Demis Hassabis, co-founder and CEO of Google DeepMind, believes artificial general intelligence will arrive around 2030. Hassabis, who won the 2024 Nobel Prize in Chemistry for his work on AlphaFold2 alongside colleague John Jumper, described humanity as standing in the “foothills of the singularity.” His message is straightforward: society has only a few years left to prepare for what he calls “a new human era.”
The timeline just got shorter
Hassabis previously estimated AGI could emerge somewhere between 2030 and 2035. That window has now compressed to roughly 2029 to 2031.

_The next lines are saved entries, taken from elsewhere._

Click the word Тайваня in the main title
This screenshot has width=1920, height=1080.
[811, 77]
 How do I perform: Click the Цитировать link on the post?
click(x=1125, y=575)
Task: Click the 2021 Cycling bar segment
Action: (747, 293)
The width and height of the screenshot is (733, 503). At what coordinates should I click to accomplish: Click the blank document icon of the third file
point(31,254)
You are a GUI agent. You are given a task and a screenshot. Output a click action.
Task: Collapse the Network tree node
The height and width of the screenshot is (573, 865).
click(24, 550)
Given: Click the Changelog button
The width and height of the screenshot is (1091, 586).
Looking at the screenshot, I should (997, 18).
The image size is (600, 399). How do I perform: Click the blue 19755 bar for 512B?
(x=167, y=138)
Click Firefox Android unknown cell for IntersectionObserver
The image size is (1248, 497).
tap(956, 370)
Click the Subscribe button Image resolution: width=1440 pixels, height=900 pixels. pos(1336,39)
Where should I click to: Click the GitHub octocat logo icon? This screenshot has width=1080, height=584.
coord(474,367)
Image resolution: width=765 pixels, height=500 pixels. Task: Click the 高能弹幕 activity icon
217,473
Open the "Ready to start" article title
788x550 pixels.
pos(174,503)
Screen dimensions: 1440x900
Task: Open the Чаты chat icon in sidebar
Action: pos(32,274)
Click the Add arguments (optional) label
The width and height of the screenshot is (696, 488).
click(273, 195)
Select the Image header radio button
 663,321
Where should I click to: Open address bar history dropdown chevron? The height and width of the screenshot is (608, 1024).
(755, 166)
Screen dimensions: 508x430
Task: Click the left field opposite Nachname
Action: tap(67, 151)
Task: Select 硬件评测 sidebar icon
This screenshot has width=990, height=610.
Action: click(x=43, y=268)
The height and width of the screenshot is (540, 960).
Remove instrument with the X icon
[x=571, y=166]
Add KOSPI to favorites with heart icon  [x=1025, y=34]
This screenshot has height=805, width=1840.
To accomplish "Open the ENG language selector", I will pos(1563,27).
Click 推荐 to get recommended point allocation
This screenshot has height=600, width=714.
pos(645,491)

Hassabis acknowledged that significant technical challenges remain. Physics modeling, memory functions, consistency in outputs, and the capacity for continual learning are all areas where current systems fall short. But he framed these as solvable engineering problems rather than fundamental barriers.
He also characterized today’s AI agents as essentially a “practice run” for AGI.
What AGI could actually do
Hassabis has pointed to scientific discovery and drug development as two fields where AGI could be revolutionary. AlphaFold2 predicted the 3D structures of virtually every known protein, a task that had stumped biologists for decades. Beyond the lab, AGI is expected to drive broader productivity gains across sectors ranging from manufacturing to finance to creative industries.
What this means for crypto and decentralized infrastructure
Coverage in crypto outlets suggests potential growth in decentralized AI infrastructure, including decentralized compute networks, data marketplaces, and platforms supporting AI agents, but does not cite any specific tokens linked to these developments.